Tradition Meets Avant-Garde at ADW’s Kabariti Village

by Haneen Nofal
Tradition Meets Avant-Garde at ADW’s Kabariti Village

 AMMAN — Tucked away in a hidden corner of Jabal Amman, the Amman Design Week’s Crafts District offered its visitors design installations, exhibitions, shops, and a cultural programme in the Kabariti Village.

 The district, which is considered the “most popular exhibition” at Amman Design Week, is “a celebration of the act of making, both traditional and contemporary”, according to the week’s organisers.

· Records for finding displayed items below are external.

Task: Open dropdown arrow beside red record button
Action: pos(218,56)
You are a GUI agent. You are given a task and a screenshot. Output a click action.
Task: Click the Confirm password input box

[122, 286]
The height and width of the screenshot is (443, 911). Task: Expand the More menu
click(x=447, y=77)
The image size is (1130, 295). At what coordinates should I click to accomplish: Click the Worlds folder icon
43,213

 This year’s pop-up experience “offers craftspeople and makers from across the country a chance to share their ideas and stories through a journey of discovery of crafts and materials of the Levant”, according to the district’s curators.

 The Kabariti Village, a private property owned by the Kabariti Family, is a compound of old residential buildings, heritage homes, and gardens built in the 1930s and renovated in 2011.

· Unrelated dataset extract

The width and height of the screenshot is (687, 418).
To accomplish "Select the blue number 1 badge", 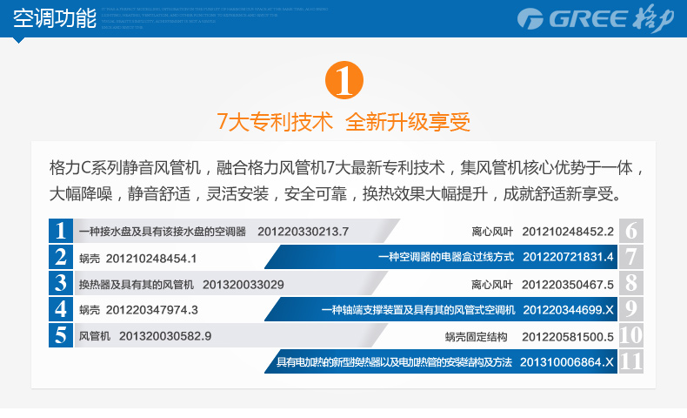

 “The village is the perfect way to mix the old and the new, which is the exact point behind the district,” the curators added.

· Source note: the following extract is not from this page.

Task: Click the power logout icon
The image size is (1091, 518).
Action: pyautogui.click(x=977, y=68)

 Combining maps and storytelling with walking and performance, the district features innovative designs, including one by Yazeed Balqar, which is built without concrete or any other traditional building materials.

 “Other than the fact that building materials harm the environment, they are not flexible, meaning we cannot simply reuse them. This technique of using certain rules of physics to keep structures held together with minimal raw-material support can come in very helpful in times of war to host refugees, something we currently need,” Balqar told The Jordan Times.

 Hussein Alazaat, one of the designers of the Jordan Script Routes, explained how his coin-like installations show the history of Jordan in relation to its neighbours, presented through various writing systems and alphabets that have passed through or were invented in the Kingdom.

 “It celebrates thousands of years of written and material culture and poetically links ancient artifacts to contemporary design,” he added.